The evening kicked off with a cocktail hour where guest enjoyed delicious hors d’oeuvres and cocktails served by The Restaurant in the Mission room and bar. It was a wonderful opportunity for guests to mingle with friends and colleagues from across the city and to meet new several new members and new arrivals to the library community in our city. Guests were able to explore the stunning historic mansion, built in 1891, that was home to Senator James Alexander Lougheed, his wife Lady Isabella Hardisty Lougheed and their family for many years.
The panel discussion was held in the Drawing room and hosted by Katharine Barrette, FLA’s Vice-president. Each of the panelists were asked to speak about their current or former jobs, what makes them unique and how they ended up there. The panelists were each incredibly engaging, funny, honest and interesting in their accounts of what they did and how they felt about their jobs.
Jilliane Yawney began by sharing hilarious and touching accounts of her “5 best” moments as the Cybrarian at Calgary Public Library. A wonderful storyteller, Jilliane observed that sometimes she felt that “Cybrarian” sometimes felt like a bit of a misnomer because a large part of her work includes face-to-face interaction with teens and youths who participate in CPL’s programs and activities. She highlighted the highly creative nature of her work, and the fact that she does spend a lot of time online blogging, tweeting and posting youth and teen artworks, creative writing and videos to the TeenZone.

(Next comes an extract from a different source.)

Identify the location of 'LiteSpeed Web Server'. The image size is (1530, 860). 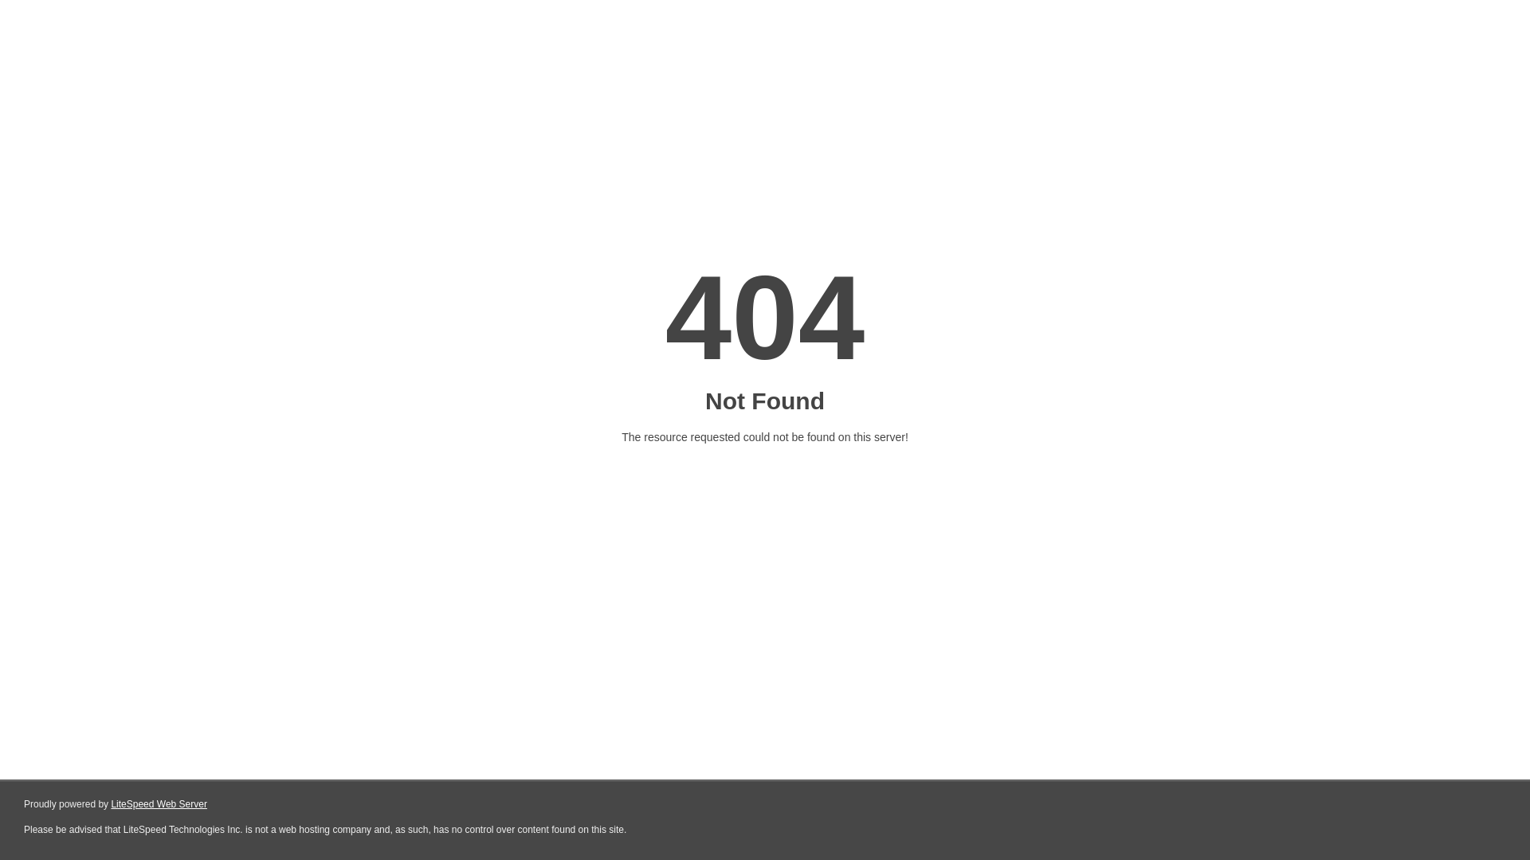
(159, 805).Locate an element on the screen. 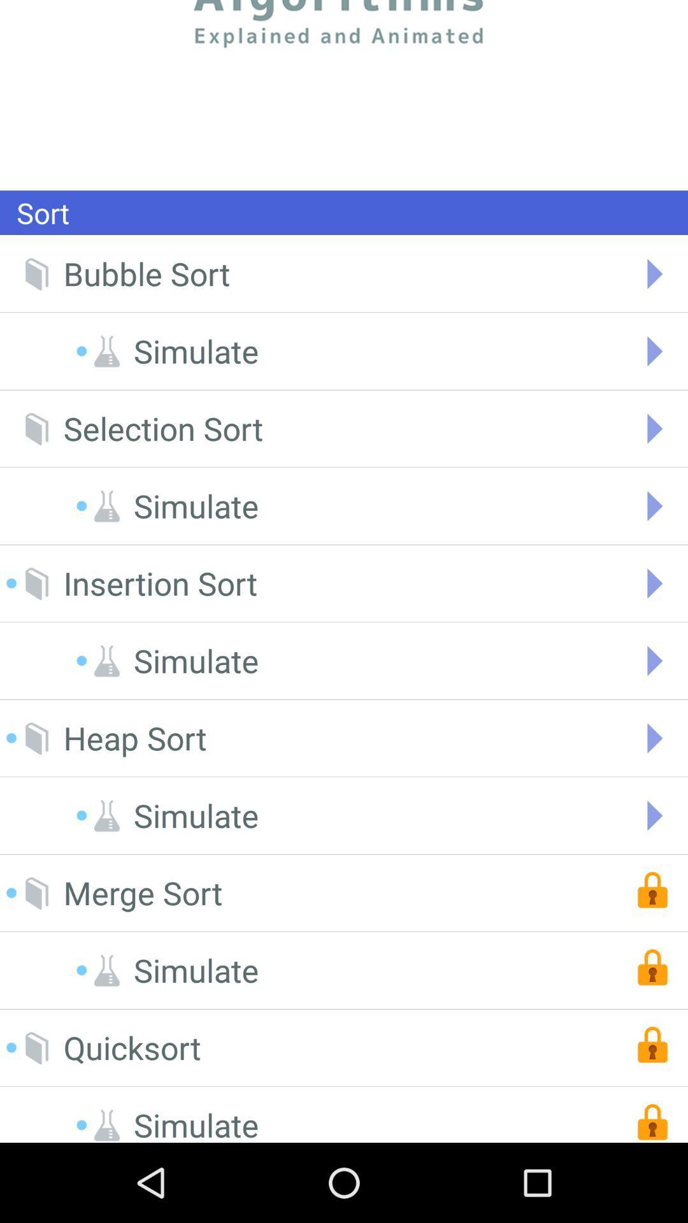  the icon above the simulate is located at coordinates (162, 429).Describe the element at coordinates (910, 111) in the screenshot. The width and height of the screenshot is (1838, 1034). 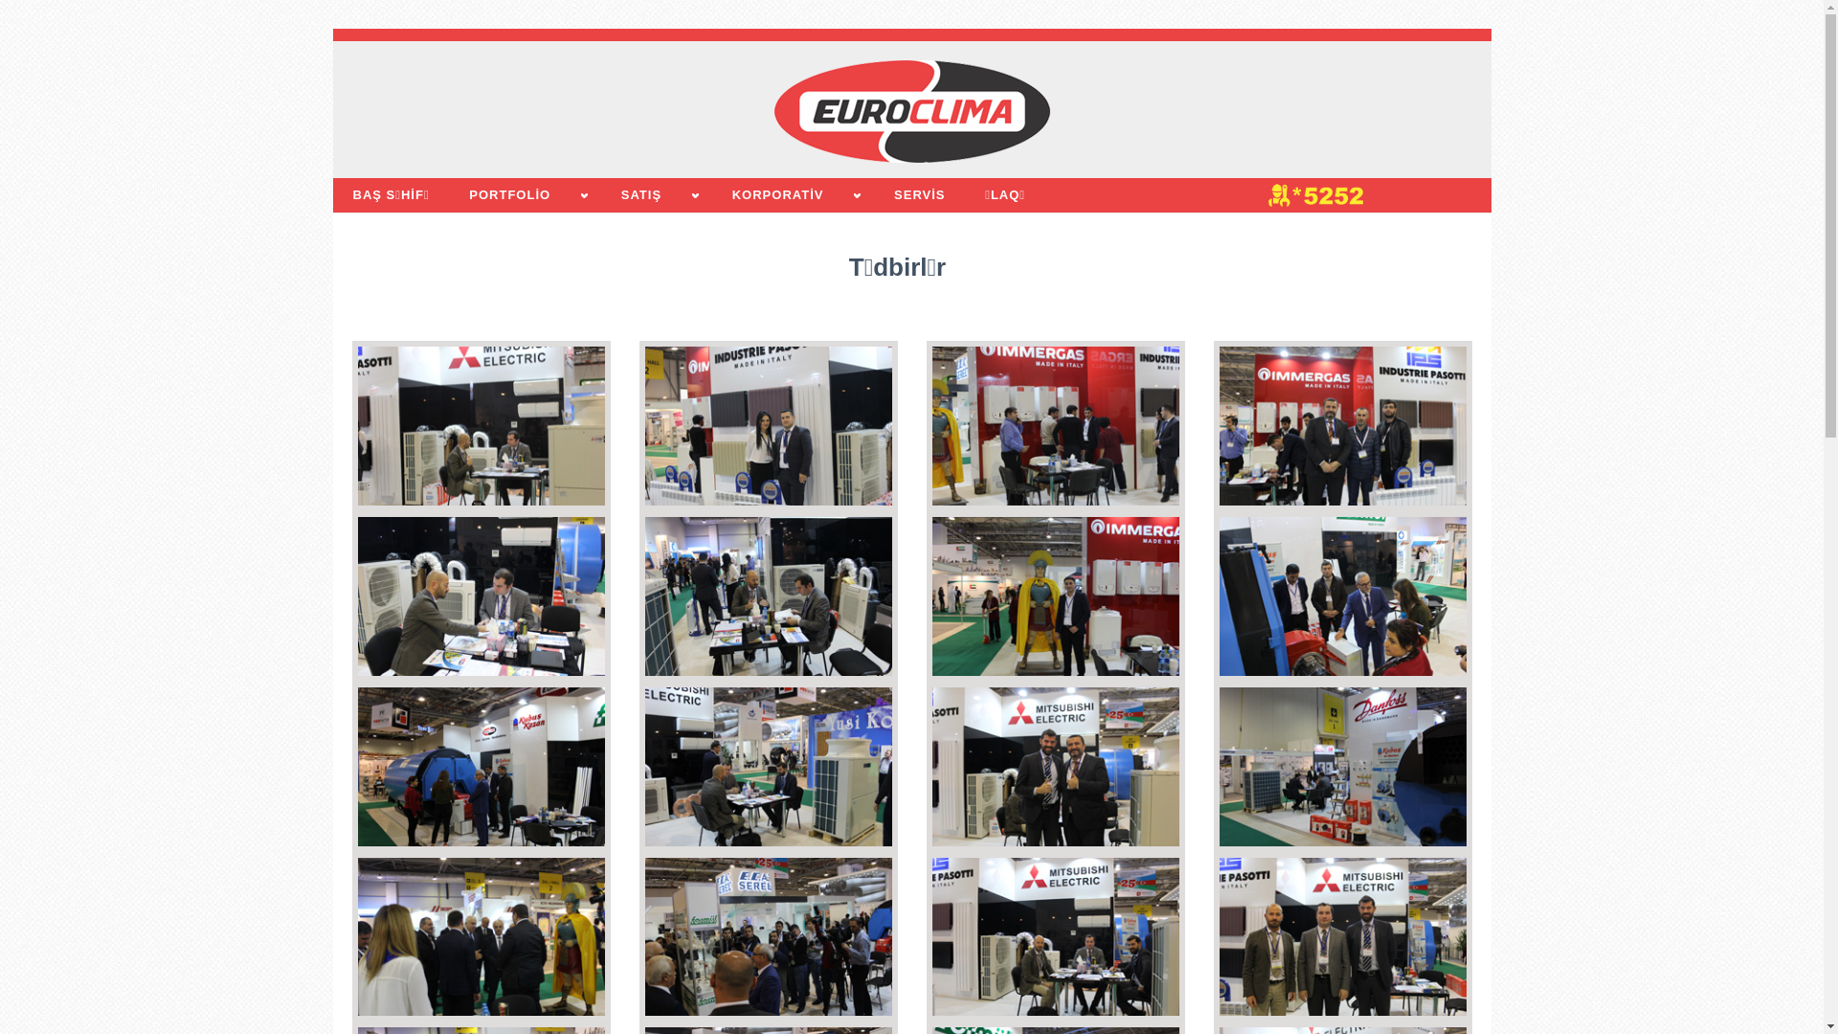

The next panelist to speak was Jeremy Duffin, Information Management and Privacy Advisor for Mount Royal University. Jeremy, who went to library school to become an archivist, found his way into the information management world with a job at the Vancouver Police Centennial Museum and went on to work in records management positions in the oil and gas industry. His work at Mount Royal has him spending time with colleagues across the institution providing and information and training opportunities with respect to Freedom of Information and Protection of Privacy (FOIP) legislation and best practices. Jeremy had the audience chuckling with his accounts of how he “makes FOIP fun”!
Pat Sandercock, Acting General Manager of the Health Knowledge Network, a consortium of health sciences and medical libraries in Alberta, then spoke quite candidly as her “former life” as vendor. Though her knowledge of the locations of each and every washroom and electrical outlet in every airport in Western Canada and the United States was impressively humourous, Pat’s account served as an important reminder of how challenging and grueling the work of vendors can be, particularly during conference season, when they can be away from home and family for weeks at a time. Not always the glamourous and party-filled life we may imagine it to be, the opportunity to learn about what it is like to be a vendor, from a librarian that many folks in the audience know quite well, reminds us that the people who sell us information products make sacrifices, work under a great deal of pressure, and are certainly deserving of our respect.
After the initial panel discussion, coffee, tea and desserts were served, and guests had the chance to chat with each other and informally with the panelists. The group reconvened for some audience questions before the evening wrapped up.